China’s-South Sudan’s win-win project: Crude Oil for Development: A Response to Mawan Muortat

Piath R. Dor

Managing Director,

CEATO: Melbourne, Australia

16 August 2019

I disagree with Mawan Muortat. Crude Oil for infrastructure and development in South Sudan has no difference with the ancient’s barter trade deals. Give me a commodity and I also offer you a similar or commodity of your choice. It’s simply a swap of things for things. This is no economy. In an economy, there must be a trained labour force, which the China’s-South Sudan’s win-win project does not offer. However, Mawan thinks that such a deal: “avoids falling into debt with the Chinese as [seen in] some countries recently."This suggests that Crude Oil for infrastructure is a sure path to the development of South Sudan. This thinking is not correct. Also, it has a number of problems. One problem is that Crude oil for development or infrastructure is not entirely free of Debts. It also does not matter Chinese debts or whoever lends his money to South Sudan. South Sudan started becoming a country in 2011 without a single debt.

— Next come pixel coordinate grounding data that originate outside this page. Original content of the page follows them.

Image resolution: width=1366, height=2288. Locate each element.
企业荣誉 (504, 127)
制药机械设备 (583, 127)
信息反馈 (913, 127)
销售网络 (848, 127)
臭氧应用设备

However, between 2013-2015,South Sudan has accumulated debts from shady borrowings in black market dealings to a tune of around $ 4-6 Billion. I am sure these are serious debts. Also, no infrastructure have been realized even with these debts. In my view, there is nothing to be “optimistic”about crude oil for infrastructure or development in South Sudan. What has South Sudan got from oil?

Muortat believes: “There are deals”between the government of South Sudan and the Chinese “firms to implement infrastructure projects paid for by crude oil”. According to Mr Muortat: “[t]his makes [it] affordable what our cash-strapped government cannot buy”. There is a reason--now to accept that crude oil in South Sudan does indeed follow the Western hypothesis that “resources”: including crude oil and lucrative mineral deposits on and throughout the African continent are “a curse” to African people. Instead of realizing a total economic and social transformation, the presence of mineral resources has led to a continuation of civil armed conflicts; these conflicts have made millions homeless, statesless, and refugees. African population has been since independence on perpetual mobility.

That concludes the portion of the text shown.